Amazon EMR

EMR is AWS’s managed Hadoop and Spark platform. You launch a cluster, EMR installs and configures the distributed processing framework (Hadoop, Spark, Hive, Presto, etc.), and you run big data jobs against it. EMR handles provisioning, configuration, and cluster management.

Cluster Architecture

Core Components

EMR Cluster (1 master node + N core/task nodes)
  ├── Master Node: YARN ResourceManager, HDFS NameNode, Spark Driver
  ├── Core Nodes: HDFS DataNode + YARN NodeManager (data storage + compute)
  └── Task Nodes: YARN NodeManager only (compute only, no HDFS storage)

Instance types:

  • Master node: Coordinates cluster operations.
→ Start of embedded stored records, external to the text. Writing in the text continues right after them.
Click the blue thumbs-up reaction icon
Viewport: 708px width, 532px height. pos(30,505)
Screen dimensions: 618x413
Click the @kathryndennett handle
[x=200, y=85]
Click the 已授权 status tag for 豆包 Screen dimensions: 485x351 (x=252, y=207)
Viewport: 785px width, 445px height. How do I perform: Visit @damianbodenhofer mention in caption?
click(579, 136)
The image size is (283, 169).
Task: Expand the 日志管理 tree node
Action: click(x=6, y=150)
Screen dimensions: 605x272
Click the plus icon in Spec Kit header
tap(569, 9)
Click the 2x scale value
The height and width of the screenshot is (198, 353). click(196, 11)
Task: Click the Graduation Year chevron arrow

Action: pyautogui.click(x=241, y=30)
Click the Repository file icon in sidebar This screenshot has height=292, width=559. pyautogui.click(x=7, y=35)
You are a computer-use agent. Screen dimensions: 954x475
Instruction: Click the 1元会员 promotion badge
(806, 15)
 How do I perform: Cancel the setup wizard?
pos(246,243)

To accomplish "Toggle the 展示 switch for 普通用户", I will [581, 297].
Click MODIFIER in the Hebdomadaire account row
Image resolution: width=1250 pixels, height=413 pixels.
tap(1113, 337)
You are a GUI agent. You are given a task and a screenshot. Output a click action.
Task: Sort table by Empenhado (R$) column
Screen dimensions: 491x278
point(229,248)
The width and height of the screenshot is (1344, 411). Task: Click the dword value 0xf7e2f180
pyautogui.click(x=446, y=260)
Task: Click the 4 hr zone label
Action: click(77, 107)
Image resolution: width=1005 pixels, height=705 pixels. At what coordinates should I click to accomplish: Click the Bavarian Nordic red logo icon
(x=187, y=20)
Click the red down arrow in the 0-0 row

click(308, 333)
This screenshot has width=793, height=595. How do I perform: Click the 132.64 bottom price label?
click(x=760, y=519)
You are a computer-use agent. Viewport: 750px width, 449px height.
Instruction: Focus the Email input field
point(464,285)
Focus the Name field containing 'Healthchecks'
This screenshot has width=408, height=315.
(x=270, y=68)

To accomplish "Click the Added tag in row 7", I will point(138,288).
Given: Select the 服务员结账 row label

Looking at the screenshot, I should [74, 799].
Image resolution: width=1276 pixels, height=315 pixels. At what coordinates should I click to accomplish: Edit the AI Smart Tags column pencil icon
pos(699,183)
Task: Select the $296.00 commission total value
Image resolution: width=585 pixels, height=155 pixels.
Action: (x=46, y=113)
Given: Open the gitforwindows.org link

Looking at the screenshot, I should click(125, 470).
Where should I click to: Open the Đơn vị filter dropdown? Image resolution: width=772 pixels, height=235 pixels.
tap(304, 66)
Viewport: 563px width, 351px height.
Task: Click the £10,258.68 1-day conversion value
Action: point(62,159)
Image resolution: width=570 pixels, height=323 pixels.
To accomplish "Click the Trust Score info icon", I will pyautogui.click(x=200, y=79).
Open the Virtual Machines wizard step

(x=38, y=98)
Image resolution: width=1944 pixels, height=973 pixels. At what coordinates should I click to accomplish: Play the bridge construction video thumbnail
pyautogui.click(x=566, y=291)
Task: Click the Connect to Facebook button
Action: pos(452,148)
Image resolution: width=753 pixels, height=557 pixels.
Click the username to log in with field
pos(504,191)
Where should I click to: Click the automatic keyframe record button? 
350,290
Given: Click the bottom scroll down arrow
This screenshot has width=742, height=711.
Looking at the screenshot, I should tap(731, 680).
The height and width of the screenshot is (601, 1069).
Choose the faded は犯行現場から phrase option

Typically m5.xlarge or larger depending on workload.
  • Core nodes: Store data in HDFS and run YARN containers. These are the primary compute workhorses.
  • Task nodes: Pure compute, no HDFS. Added for burst capacity during job runs, removed after completion.

Instance Fleets vs Instance Groups

Instance Groups (older): All nodes in a group are the same instance type. You manually set the count.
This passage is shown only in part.